• Task goal: Please return everything from the start of the entries down to the line containing "[x=88, y=7]", including that line, and copy each line verbatim.
========================================================================
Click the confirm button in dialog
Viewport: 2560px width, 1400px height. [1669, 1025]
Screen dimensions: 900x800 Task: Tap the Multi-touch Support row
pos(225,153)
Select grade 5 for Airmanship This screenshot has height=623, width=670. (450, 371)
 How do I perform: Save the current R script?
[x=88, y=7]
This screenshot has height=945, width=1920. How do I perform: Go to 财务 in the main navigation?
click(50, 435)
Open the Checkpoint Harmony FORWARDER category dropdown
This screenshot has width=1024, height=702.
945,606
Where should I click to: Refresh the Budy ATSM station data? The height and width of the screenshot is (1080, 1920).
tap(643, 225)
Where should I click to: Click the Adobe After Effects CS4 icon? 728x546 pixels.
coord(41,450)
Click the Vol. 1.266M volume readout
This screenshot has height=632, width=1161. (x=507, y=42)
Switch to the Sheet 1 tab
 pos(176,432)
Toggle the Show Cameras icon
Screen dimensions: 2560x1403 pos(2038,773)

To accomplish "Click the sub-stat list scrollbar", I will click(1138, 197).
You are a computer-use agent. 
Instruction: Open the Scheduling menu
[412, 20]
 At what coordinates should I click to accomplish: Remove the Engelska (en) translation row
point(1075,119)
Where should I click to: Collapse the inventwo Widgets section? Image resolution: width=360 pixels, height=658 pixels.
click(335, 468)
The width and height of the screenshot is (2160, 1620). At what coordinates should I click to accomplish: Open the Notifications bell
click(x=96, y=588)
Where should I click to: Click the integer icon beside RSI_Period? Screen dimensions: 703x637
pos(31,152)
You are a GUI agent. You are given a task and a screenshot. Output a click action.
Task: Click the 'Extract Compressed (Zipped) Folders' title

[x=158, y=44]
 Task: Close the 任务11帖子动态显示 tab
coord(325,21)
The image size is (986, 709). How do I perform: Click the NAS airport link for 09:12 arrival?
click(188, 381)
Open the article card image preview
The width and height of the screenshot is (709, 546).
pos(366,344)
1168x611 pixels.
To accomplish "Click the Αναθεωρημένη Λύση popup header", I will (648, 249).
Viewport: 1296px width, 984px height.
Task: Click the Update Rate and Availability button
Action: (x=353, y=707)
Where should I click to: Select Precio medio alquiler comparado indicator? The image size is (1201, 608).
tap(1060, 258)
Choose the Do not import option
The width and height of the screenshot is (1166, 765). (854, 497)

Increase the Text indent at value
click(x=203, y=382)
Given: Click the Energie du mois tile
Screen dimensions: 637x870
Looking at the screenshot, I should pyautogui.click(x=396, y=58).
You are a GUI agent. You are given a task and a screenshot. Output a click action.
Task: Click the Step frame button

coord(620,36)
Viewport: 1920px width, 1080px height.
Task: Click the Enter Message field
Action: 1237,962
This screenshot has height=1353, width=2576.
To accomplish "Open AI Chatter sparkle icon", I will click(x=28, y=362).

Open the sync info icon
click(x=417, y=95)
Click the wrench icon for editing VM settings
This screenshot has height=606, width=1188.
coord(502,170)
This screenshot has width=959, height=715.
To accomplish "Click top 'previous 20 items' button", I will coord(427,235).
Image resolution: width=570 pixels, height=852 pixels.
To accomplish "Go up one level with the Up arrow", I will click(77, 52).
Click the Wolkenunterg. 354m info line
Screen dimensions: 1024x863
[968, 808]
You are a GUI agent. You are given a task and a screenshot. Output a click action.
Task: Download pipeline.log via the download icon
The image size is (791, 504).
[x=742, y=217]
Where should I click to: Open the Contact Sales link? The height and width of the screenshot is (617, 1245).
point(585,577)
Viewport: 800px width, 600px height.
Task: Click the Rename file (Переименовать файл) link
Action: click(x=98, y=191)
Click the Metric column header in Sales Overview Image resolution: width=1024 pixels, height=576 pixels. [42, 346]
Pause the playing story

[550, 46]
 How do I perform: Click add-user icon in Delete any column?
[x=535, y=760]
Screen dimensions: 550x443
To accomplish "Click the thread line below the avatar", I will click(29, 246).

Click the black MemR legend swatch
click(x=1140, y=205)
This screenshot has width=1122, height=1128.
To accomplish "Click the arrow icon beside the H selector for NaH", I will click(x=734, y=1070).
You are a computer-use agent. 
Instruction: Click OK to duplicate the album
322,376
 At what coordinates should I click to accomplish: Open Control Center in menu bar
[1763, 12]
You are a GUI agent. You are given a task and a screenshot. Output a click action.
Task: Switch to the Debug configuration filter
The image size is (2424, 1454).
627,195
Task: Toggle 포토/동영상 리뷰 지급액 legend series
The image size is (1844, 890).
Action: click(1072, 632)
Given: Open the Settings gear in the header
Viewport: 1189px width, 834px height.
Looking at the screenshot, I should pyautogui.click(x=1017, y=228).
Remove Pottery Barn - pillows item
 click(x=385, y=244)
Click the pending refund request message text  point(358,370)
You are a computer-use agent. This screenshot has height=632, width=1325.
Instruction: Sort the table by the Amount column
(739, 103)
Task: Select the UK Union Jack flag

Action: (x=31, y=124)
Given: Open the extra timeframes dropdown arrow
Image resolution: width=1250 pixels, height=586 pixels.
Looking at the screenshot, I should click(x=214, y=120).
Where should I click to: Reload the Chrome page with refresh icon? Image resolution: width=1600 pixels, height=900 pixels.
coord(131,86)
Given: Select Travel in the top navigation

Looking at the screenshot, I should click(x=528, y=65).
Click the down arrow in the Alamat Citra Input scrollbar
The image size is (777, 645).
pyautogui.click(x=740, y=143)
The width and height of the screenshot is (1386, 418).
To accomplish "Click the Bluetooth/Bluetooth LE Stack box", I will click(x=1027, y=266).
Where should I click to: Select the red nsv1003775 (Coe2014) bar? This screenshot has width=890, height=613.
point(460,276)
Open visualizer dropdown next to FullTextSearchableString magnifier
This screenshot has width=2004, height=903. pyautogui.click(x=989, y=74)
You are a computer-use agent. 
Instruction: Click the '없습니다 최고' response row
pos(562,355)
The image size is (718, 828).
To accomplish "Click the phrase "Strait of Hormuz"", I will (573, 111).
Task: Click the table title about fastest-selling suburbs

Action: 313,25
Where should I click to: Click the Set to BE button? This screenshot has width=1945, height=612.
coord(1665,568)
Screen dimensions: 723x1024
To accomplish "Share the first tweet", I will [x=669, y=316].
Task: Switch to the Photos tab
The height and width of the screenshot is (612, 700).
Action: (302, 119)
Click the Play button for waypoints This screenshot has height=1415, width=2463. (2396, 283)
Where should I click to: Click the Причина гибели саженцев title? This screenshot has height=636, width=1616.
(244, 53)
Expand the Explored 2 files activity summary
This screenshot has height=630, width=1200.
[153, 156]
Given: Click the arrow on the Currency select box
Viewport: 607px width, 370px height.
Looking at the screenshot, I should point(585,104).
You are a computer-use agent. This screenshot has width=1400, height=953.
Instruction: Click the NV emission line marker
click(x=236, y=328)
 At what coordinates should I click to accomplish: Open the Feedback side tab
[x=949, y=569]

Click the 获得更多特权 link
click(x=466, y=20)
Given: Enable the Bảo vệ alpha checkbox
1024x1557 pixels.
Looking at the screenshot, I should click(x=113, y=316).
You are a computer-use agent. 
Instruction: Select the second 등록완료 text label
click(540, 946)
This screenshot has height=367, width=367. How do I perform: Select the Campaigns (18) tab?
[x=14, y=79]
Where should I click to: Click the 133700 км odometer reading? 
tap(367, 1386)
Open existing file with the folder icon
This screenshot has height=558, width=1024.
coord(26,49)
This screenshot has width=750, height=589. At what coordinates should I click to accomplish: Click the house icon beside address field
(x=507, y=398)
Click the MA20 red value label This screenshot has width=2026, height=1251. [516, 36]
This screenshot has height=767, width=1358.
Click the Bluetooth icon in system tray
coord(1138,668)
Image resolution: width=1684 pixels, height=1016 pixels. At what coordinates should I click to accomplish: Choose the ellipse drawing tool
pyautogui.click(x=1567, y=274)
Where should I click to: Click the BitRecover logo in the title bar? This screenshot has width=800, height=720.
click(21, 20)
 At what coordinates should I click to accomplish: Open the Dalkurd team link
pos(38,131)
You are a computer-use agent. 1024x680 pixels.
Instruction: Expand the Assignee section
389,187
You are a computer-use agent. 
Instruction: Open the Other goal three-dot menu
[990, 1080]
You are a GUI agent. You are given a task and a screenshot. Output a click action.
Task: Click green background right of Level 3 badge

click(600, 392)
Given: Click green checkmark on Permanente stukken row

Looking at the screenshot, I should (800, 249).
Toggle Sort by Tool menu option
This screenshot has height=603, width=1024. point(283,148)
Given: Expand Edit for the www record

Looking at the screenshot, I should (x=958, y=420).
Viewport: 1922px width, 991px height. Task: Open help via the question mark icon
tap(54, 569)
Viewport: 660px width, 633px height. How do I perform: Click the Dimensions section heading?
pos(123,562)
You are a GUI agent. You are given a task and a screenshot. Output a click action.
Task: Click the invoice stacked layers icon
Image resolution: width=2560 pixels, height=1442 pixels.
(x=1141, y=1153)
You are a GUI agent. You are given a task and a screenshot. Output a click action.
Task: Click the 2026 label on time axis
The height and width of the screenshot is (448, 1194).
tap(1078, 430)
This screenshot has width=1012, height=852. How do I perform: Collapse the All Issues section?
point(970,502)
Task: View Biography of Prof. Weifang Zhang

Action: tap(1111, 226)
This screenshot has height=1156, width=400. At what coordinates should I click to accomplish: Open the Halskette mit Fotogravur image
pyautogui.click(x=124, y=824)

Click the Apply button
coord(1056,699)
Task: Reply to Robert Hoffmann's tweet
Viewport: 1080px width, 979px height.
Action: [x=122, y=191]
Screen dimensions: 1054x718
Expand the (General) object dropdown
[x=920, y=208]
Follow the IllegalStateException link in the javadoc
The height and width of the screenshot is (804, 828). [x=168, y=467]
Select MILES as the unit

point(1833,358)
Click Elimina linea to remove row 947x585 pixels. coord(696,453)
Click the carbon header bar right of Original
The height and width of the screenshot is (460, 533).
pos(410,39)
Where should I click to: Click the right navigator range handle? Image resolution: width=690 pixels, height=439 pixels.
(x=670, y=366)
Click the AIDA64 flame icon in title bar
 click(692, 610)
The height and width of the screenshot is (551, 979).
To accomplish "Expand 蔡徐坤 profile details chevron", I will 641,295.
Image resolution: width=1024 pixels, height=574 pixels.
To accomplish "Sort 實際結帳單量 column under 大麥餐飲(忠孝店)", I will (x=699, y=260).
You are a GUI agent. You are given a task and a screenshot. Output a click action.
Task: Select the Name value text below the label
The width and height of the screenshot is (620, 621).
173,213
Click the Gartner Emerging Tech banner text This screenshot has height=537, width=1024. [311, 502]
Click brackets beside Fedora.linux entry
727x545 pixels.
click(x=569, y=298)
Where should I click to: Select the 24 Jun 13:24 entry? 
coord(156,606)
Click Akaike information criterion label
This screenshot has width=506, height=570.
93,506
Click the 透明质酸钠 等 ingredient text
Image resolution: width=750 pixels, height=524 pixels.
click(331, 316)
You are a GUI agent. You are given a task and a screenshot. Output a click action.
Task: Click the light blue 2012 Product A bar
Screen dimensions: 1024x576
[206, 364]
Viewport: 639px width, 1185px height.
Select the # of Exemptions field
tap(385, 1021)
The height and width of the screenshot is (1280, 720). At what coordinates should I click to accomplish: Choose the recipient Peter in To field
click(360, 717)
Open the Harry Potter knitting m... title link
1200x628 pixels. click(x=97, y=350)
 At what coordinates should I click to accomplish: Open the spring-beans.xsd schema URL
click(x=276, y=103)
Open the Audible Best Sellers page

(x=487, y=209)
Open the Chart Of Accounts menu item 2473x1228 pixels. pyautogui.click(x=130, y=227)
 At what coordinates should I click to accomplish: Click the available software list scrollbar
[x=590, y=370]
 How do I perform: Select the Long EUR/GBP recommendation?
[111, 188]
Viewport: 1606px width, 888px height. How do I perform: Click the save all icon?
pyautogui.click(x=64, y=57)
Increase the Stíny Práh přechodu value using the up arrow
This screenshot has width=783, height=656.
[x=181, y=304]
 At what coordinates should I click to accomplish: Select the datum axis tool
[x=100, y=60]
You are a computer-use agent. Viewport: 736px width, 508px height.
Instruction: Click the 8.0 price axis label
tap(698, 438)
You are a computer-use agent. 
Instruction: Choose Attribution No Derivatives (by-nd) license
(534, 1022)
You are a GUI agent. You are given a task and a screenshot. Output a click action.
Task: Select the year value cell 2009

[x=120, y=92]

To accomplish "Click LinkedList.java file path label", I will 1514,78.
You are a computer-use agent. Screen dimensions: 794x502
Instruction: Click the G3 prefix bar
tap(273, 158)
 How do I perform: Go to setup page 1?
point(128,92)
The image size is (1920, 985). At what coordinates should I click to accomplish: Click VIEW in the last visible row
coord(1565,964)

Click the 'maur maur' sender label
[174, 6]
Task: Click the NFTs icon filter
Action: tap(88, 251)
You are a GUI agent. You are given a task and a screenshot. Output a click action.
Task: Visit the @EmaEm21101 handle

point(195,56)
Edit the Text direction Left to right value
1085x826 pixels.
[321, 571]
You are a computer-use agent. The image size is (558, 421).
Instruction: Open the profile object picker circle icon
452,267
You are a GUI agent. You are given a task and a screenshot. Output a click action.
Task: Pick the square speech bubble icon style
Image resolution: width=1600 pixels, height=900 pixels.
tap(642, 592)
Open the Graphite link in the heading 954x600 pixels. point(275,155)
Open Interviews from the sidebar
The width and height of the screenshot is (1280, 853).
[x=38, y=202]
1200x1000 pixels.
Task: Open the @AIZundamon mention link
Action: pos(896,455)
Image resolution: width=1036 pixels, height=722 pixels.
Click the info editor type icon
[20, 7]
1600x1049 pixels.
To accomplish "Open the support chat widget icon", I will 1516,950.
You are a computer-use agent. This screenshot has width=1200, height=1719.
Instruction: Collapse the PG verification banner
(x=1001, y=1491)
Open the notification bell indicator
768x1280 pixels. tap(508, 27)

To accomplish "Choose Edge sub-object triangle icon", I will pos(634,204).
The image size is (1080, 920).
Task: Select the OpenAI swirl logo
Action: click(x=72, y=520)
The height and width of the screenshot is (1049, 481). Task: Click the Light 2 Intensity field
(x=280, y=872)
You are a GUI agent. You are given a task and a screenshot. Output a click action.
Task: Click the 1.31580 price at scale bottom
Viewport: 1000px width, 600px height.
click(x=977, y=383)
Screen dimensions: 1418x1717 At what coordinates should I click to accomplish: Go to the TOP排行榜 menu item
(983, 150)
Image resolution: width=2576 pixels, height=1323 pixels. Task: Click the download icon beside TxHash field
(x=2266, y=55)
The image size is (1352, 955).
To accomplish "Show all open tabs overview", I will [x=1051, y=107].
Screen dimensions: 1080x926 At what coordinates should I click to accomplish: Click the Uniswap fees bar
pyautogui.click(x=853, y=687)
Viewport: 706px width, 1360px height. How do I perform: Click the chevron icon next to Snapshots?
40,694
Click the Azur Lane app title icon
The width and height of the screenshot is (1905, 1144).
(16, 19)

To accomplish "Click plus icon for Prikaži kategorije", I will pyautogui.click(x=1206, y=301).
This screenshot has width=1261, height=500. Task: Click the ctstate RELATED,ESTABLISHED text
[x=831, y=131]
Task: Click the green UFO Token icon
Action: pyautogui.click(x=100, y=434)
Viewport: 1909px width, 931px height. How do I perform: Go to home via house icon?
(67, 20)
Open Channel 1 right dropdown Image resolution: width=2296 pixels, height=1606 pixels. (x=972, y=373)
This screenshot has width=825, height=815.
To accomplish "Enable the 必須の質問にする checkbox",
========================================================================
• Result:
Click the confirm button in dialog
Viewport: 2560px width, 1400px height. [1669, 1025]
Screen dimensions: 900x800 Task: Tap the Multi-touch Support row
pos(225,153)
Select grade 5 for Airmanship This screenshot has height=623, width=670. (450, 371)
 How do I perform: Save the current R script?
[x=88, y=7]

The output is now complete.